Hüseyin Deniz
Geçen yılın 1 Haziran tarihi sıkı kapanma sonrası hızlı normalleşmenin başlangıcı olmuştu. Sonra ne oldu? Aç kapa, sık gevşet, yap bozlardan, yok saymalar yüzünden yüksek sayıda ölümlere, daha fazla yoksullaşmaya, siyasal olarak tek tipleşmeye, daha fazla suslarla, zapturapt eklendi ve de yeniden büyük kapanmaya gidildi. Şimdi? Döndük dolaştık geldik aynı yere; yeniden normalleşmeye!

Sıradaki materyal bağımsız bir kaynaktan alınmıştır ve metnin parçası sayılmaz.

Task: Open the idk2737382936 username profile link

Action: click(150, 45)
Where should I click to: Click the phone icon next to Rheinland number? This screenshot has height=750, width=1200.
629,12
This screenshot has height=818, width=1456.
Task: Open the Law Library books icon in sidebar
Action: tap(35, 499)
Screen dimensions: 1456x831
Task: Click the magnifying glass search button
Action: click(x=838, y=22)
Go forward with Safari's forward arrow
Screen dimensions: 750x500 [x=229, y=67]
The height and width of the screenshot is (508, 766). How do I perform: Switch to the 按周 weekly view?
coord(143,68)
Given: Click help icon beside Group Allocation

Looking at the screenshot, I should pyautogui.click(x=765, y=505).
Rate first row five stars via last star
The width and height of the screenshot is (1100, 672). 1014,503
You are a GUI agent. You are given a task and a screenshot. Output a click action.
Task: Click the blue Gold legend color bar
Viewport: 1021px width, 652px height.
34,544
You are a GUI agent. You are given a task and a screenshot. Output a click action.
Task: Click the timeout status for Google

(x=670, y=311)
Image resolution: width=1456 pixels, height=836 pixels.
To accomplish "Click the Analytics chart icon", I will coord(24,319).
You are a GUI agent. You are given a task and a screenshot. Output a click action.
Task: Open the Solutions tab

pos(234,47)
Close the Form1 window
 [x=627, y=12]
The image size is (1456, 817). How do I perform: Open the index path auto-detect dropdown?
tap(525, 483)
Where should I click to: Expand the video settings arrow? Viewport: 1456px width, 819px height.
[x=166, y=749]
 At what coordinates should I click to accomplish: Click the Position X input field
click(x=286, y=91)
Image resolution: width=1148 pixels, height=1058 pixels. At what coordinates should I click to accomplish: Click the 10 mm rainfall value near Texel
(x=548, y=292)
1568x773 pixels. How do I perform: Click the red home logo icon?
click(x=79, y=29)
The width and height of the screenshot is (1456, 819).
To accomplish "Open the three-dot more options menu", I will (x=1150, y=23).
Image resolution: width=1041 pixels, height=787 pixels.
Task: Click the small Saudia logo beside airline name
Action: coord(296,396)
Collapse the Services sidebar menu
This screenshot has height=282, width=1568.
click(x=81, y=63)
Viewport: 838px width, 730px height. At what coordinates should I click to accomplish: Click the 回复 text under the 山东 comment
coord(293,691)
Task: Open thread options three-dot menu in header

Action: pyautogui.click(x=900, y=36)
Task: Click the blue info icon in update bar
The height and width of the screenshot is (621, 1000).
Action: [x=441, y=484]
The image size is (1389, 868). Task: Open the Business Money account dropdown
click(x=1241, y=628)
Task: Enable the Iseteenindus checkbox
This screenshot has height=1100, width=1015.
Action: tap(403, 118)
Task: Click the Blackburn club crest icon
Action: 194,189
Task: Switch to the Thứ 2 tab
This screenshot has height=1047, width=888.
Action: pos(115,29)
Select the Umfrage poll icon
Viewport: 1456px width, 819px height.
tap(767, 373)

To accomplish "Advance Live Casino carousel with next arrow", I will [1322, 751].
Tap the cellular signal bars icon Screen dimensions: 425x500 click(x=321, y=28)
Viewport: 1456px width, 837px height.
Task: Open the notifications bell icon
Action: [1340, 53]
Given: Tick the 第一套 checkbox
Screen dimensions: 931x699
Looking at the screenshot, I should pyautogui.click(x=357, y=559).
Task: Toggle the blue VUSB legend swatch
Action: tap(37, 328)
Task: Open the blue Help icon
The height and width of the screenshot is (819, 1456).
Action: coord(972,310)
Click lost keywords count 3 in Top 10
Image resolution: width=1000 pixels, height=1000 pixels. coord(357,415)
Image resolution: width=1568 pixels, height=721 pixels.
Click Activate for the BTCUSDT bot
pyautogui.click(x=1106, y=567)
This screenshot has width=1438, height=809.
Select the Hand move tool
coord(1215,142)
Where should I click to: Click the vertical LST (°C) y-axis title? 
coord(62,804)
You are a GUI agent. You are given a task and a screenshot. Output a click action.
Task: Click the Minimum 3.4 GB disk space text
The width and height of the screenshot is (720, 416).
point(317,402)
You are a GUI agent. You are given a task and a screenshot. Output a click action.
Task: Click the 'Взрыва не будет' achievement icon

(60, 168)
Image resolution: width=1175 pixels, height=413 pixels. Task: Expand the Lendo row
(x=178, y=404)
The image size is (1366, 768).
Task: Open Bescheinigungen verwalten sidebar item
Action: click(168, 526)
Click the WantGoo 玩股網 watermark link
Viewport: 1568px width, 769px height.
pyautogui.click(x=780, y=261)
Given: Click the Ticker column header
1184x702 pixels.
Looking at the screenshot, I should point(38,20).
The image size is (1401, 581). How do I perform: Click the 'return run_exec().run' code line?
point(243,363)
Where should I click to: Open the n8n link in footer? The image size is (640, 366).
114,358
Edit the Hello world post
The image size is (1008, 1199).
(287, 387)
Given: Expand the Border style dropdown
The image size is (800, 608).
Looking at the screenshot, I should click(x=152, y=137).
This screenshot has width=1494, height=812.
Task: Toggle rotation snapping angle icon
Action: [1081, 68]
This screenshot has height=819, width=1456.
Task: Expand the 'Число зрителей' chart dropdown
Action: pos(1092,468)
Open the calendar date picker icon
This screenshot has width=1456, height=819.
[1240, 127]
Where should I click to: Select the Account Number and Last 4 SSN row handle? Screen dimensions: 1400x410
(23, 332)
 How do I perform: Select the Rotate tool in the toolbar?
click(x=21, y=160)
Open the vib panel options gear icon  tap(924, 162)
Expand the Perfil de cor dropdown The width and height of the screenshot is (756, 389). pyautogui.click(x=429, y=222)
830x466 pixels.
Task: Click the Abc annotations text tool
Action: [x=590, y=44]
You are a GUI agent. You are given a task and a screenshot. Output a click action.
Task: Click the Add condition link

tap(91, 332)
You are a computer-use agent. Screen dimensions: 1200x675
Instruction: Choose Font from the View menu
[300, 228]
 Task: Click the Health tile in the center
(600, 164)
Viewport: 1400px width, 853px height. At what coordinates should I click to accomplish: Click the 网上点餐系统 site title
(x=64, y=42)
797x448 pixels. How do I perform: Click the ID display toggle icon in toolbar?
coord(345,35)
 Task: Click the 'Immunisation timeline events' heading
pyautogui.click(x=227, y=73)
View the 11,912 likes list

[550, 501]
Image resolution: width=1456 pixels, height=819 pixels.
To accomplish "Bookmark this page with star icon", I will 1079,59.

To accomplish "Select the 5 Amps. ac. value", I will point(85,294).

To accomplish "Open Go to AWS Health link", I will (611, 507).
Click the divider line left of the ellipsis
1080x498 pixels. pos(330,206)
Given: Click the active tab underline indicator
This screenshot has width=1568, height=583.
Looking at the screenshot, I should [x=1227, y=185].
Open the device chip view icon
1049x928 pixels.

Kararlara bakılırsa, aynı gidişata devam. Aynı araç, aynı şoför aynı yol, aynı koşullar… Siyasetin tüm yapısına sinen ve kendini her geçen gün daha da belirginleştiren ötekileştirme, yok sayma ve bildiğini okumayla geldiğimiz nokta, daha büyük ekonomik problemlere maruz kalmak oldu. Toplumun azımsanmayacak bir kesimi iflasla yüz yüze. İşsizlik, işten çıkarma yasakları, kısa çalışma ödeneği vs. ile zaten ölçülemiyor. Küçük esnaf, çiftçi büyük sorunlara gebe. Çiftçi ürettiğini maliyetine satamazken, tüketici yüksek fiyatlarla sebze meyve almak zorunda kalıyor. Aynen karpuz meselesindeki gibi; tarla ile pazar arasındaki fiyat uçurumu 4 katını aşmak üzere. Tüm bunların somut göstergesi olarak intiharlar sürüyor.
1 Haziran 2020’de 6.80 olan Dolar/TL kuru, bir yıl sonra 7. 80’den döndü. Bir yıllık kayıp 1 lira. Dolara bağlı fiyat artışlarından zaten bir şey almak mümkün değil.
Enflasyon Mayıs 2020’de 11.39 idi, bugün açıklandı: 16.59. Yüzde 5’e indireceğiz derken, 5.0 puan artmış. Bir de sokaktakini hesaplayın! Büyük bir kredi tüketimi var. Kayda değer bir kısmı takibe takılmış durumda. BDDK’nın sorunlu kredileri takibe atma süresinde sağladığı esneklik 30 Haziran’da sona erecek. Bankaların sorunlu krediler için ayırdığı karşılık yüzde 9.3 arttı. Yani durum sıkıntılı. Bu gidişle esneklik yıl sonuna ertelenecek. Güven endeksi dibe vurmuş durumda iken, normalleşme aynı zamanda üstü örtülen sorunların patlak vermesini de beraberinde getirecek.
Son kapanmanın en önemli farkı sistemin iç çamaşırlarının ortalığa saçılması oldu. Ne oldu, sistemin kirli ve karanlık ilişkilerinde yer alan birinin ortaya attığı somut iddiaların üzerine gidip onları açığa çıkarmak yerine tam kapanma kararına gitti. Ancak, Kürt sorununun yok sayılması konseptiyle yaratılan derin çukurdan bu kez yükselen kokular ve çığlıklar daha görünür. Şimdiye kadar birçok kişi bu çukuru anlattı… Ama bu sefer tam içerden geliyor ses. En dip noktadan. Daha güçlü. Çıkarsal bir anlaşmazlıktan; bir hesaplaşma ve pazarlık giderek kızışıyor.
Ortaya serilen kirli çamaşırlar, geçmişe göre sanal imkanlar sayesinde sahiplerini ciddi anlamda zorda bırakmış durumda. Buna karşın “Sorun yok dersen, sorun ortadan kalkar” yaklaşımı bir kez daha karşımızda. Aynı saik ve aynı ruh haliyle. Ve bu hafta önemli bir maç var. Bu seferki goller kime, göreceğiz!
İşin garip yanı ana muhalefet hala bu karanlık çukura yol açan gerçek nedenle yani Kürt sorunuyla yüzleşemiyor. Sedat Peker bile her şey “bu yok saymadan” kaynaklı diye itiraf ediyor ama Kılıçdaroğlu bir şey diyemiyor. Ne trajik bir durum.